第19話 裏技
冬が開けてから二か月がたった頃から、商隊の人に子供が連れられてくるようになった。その子供たちは一様に怯えたように孤児院に入ってくるが、一月もすれば元気になって庭を駆け回ったりしている。
と言うわけで作る部屋はかなり増えてきているが作る俺たちの慣れてきているため二日で一部屋作れるようになってきた。これだけ時間が短縮されたのは俺以外の子供たちも気絶しないようになったためだ。
そんなある日、仕事の配置換えがあり、新しく来た子供たちが部屋を作るようになった。
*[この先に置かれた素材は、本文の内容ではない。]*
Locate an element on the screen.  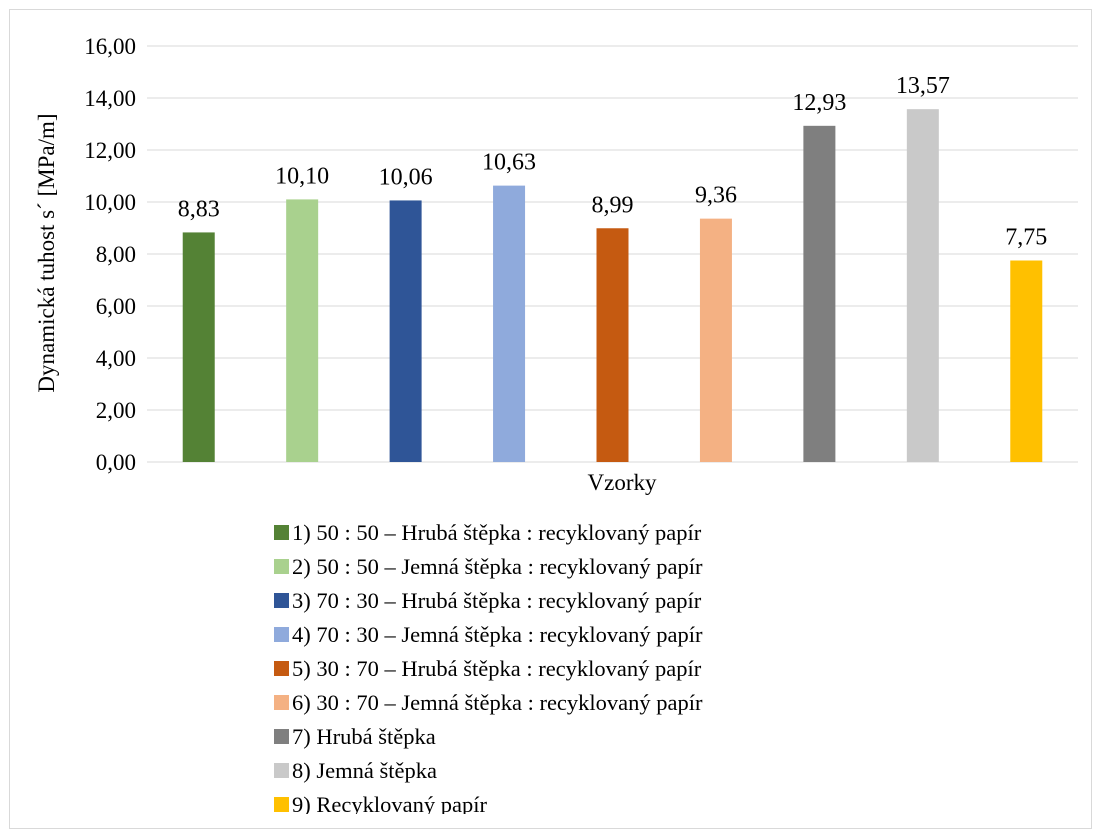
y-axis-ticks: 0,00 2,00 4,00 6,00 8,00 10,00 12,00 14,00 16,00 is located at coordinates (110, 254).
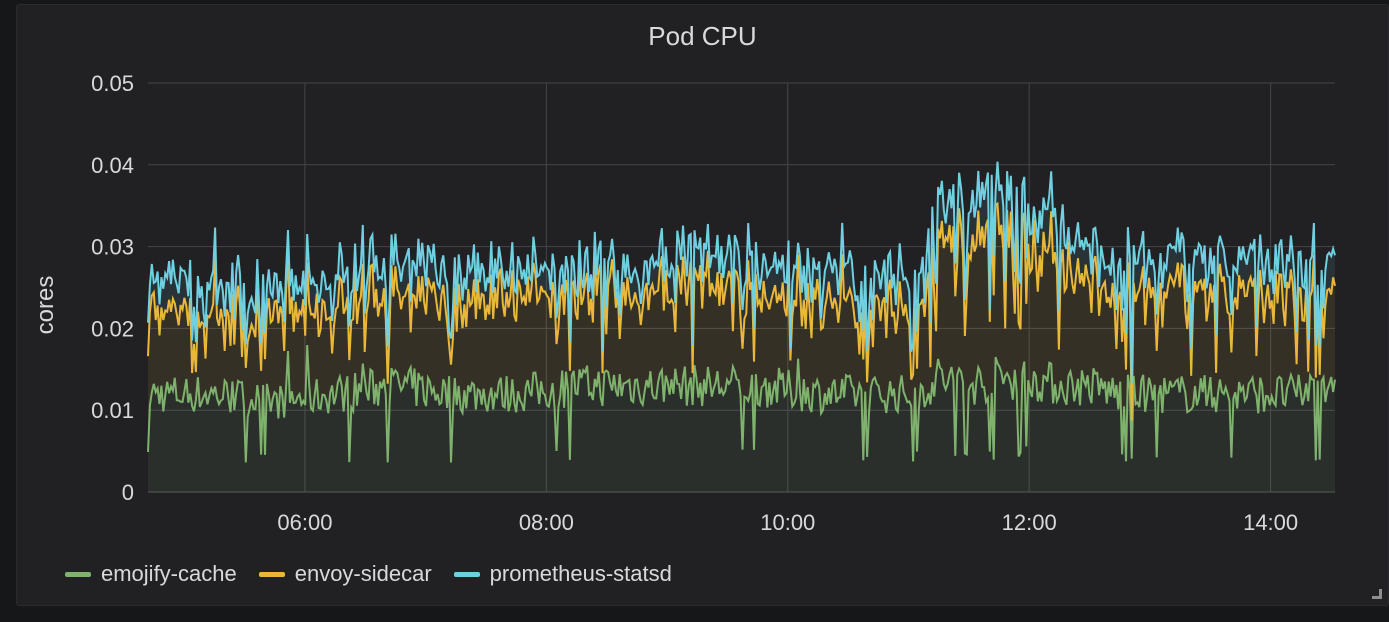 The height and width of the screenshot is (622, 1389). What do you see at coordinates (580, 574) in the screenshot?
I see `legend-label: prometheus-statsd` at bounding box center [580, 574].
もちろん今まで部屋を作っていた子供たちもいるが、俺はいきなり部屋を作るなんて作業をさせて大丈夫なのかと不安になった。
そのことをじいちゃんに相談すると。
「ルークの最初の仕事もこの孤児院の修繕だったじゃろうが。人間死ぬ気になればできるもんじゃよ」
そう言えばそうだったと納得してしまう俺であった。
俺は配置換えにより、より剣術訓練の時間が増えた。俺の相手はグレイス団長がしてくれている。アインとカインとの三人がかりでもグレイス団長には一撃も与えることができずに体力の限界まで打ち合いをさせられていた。
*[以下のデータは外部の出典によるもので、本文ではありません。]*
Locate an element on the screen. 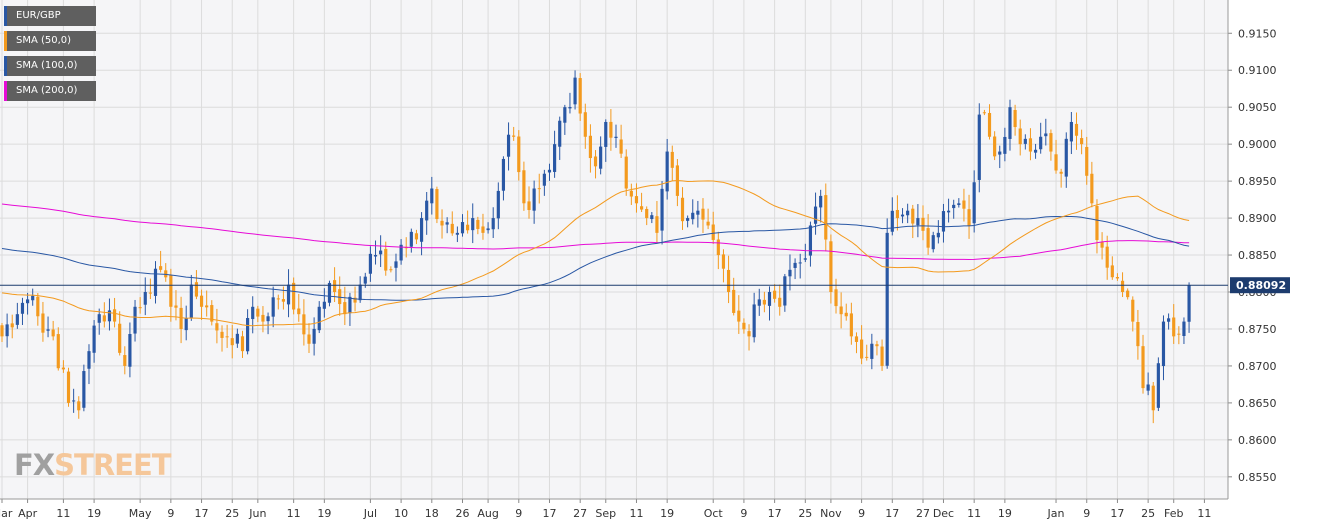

まあ、他の子供たちも似たり寄ったりで相手が違うだけで体力の限界まで打ち合いをしているのだが・・・。
そんなある日、じいちゃんに十人程の子供たちが呼び出された。
「お前たち、剣術スキルが芽生えておるぞ」
そう言われ俺、アイン、カインは喜んだが、他の子供たちは何とも言えない表情をしていた。
理由を聞いてみると。
「短剣術の訓練もしているのでそちらの方がよかった」
「私は戦闘したくないから他のスキルを取得したい」
など様々な意見があった。
俺はそんな子供たちに実験をしてみてもいいか尋ねてみる。返事はもちろんOKだった。
俺は一人の子供の剣術スキルと俺の剣術スキルを合成させてみた。以前、詐欺神官にやってみてできなかったことだ。以前より成長を実感している俺はなんとなく試してみたくなったのだ。
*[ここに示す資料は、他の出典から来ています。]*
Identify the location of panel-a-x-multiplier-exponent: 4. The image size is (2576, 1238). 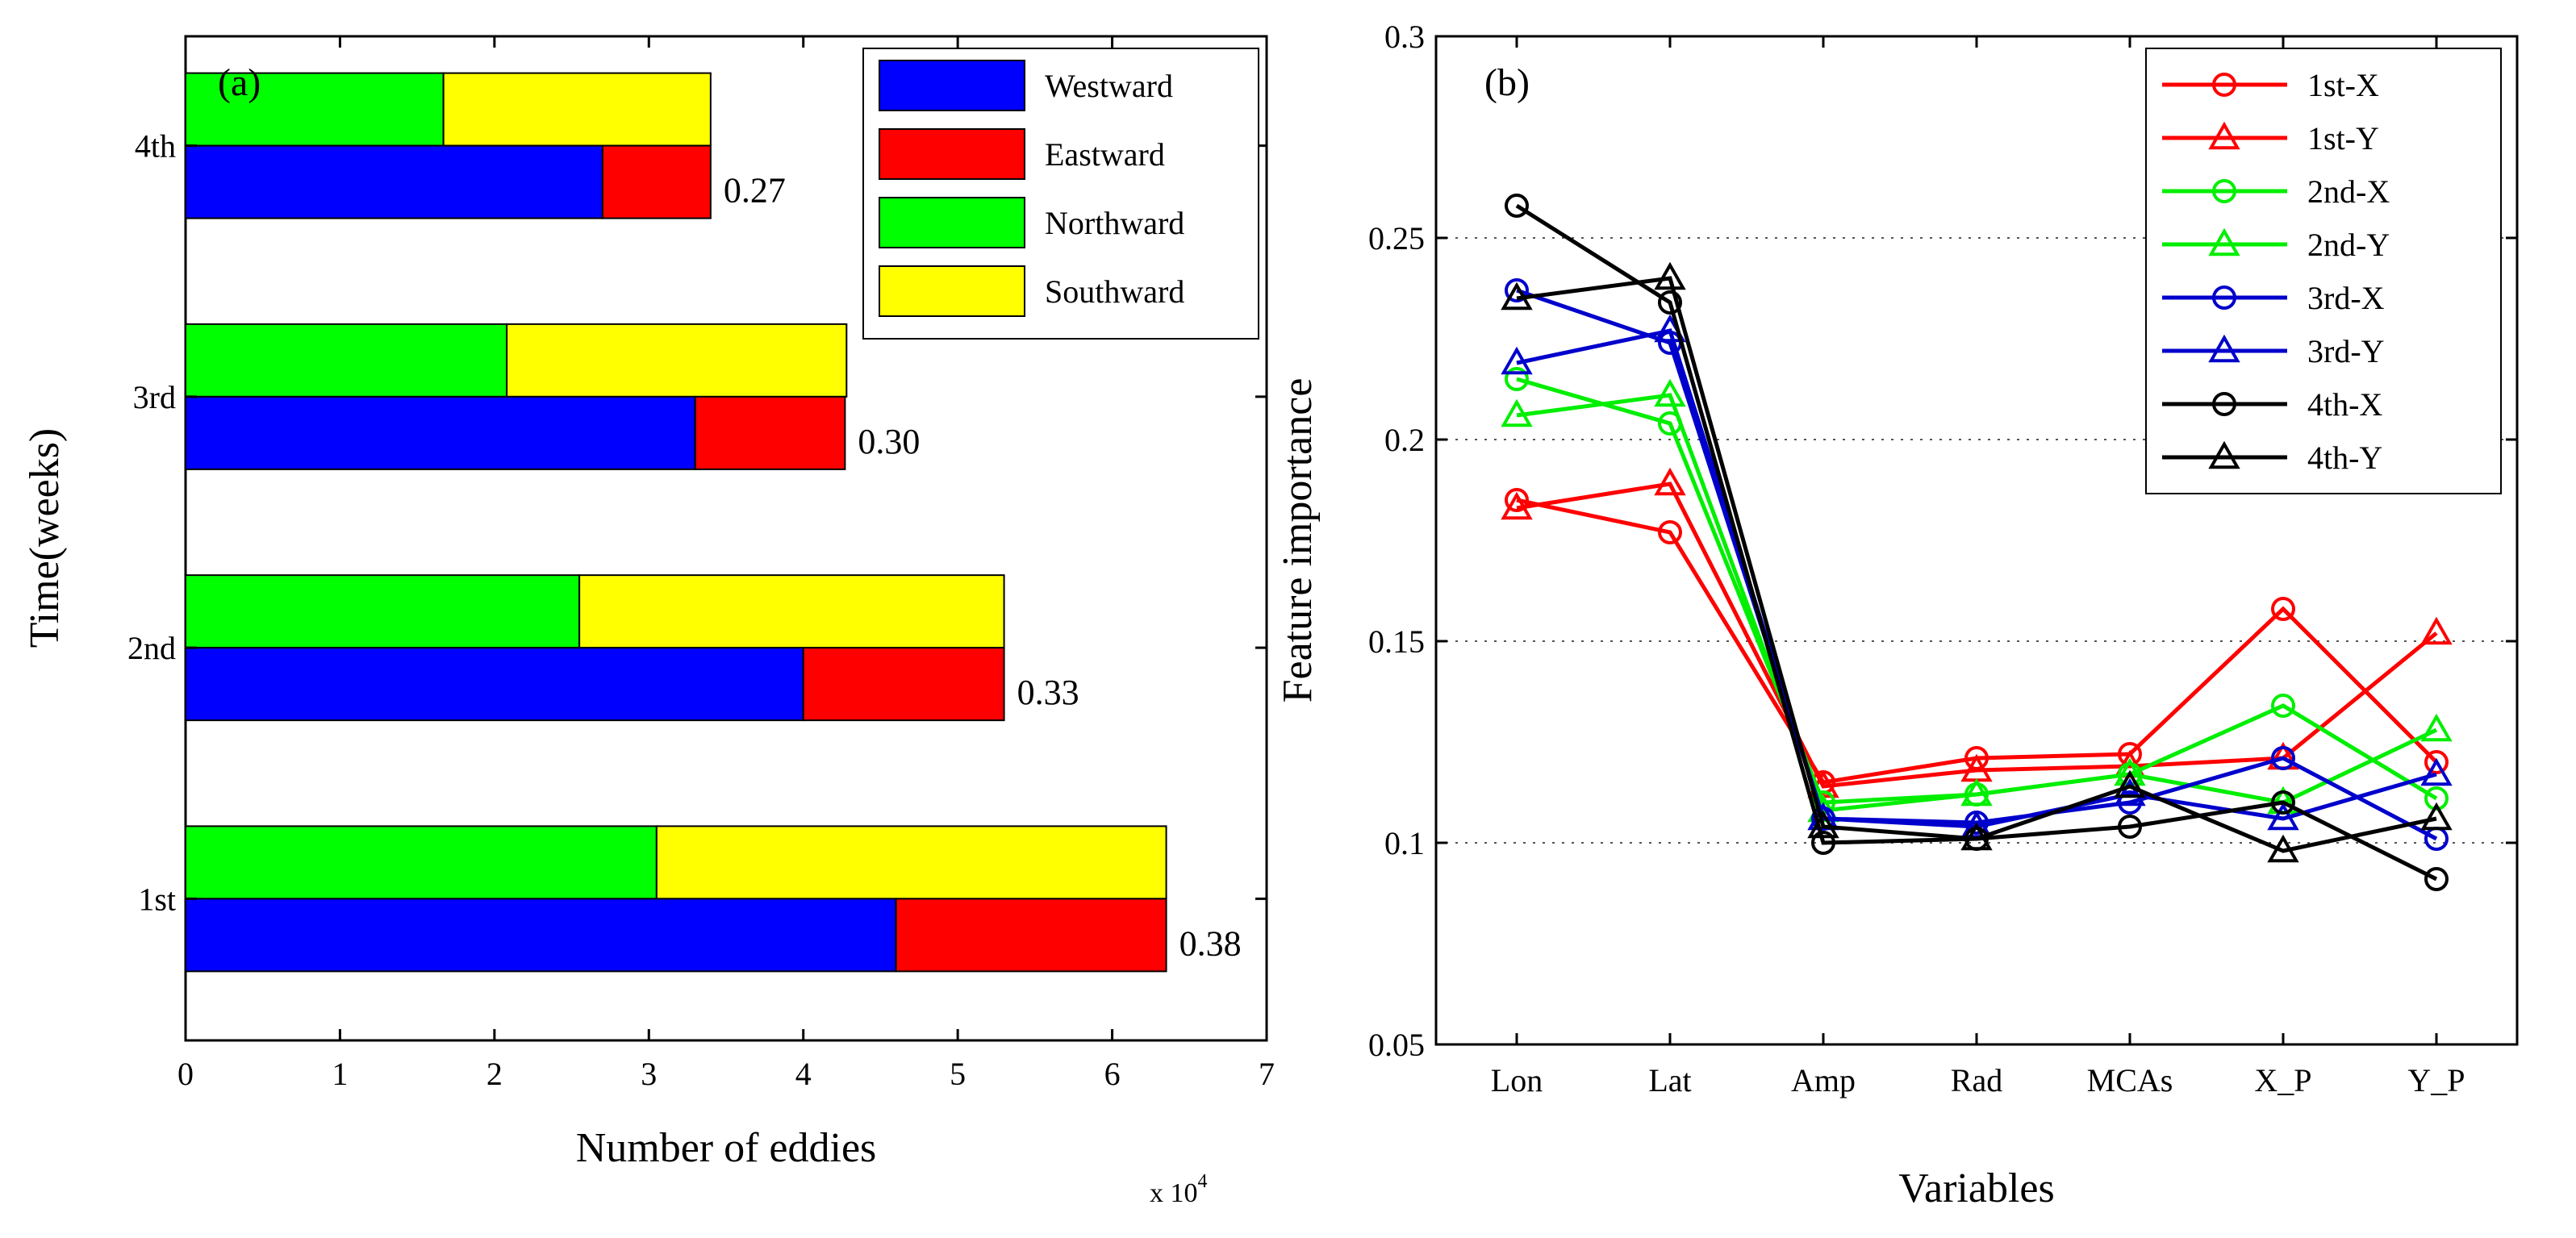
(1203, 1182).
結果はと言うと、俺は気絶してしまっていてその場では分からなかった。
次の日、目が覚めるとじいちゃんが俺の顔をのぞき込んでいた。
「おお。ルーク。起きたかのぅ」
「じいちゃん?俺あの後どうなったの?」
「実験は成功じゃよ。ルークの剣術スキルはレベル2に上がって、相手の子は剣術スキルが無くなってしまったわぃ」
「つまり俺は相手のスキルを奪えるようになったってこと?」
「それは分からん。今回は相手の同意があったから成功しただけかもしれんしのぅ。何にせよ。このことが国にばれれば【合成】持ちはスキルを上げるために使い捨てられるかもしれんのぅ」
そうならないために俺は強くならなければ。そう思うのであった。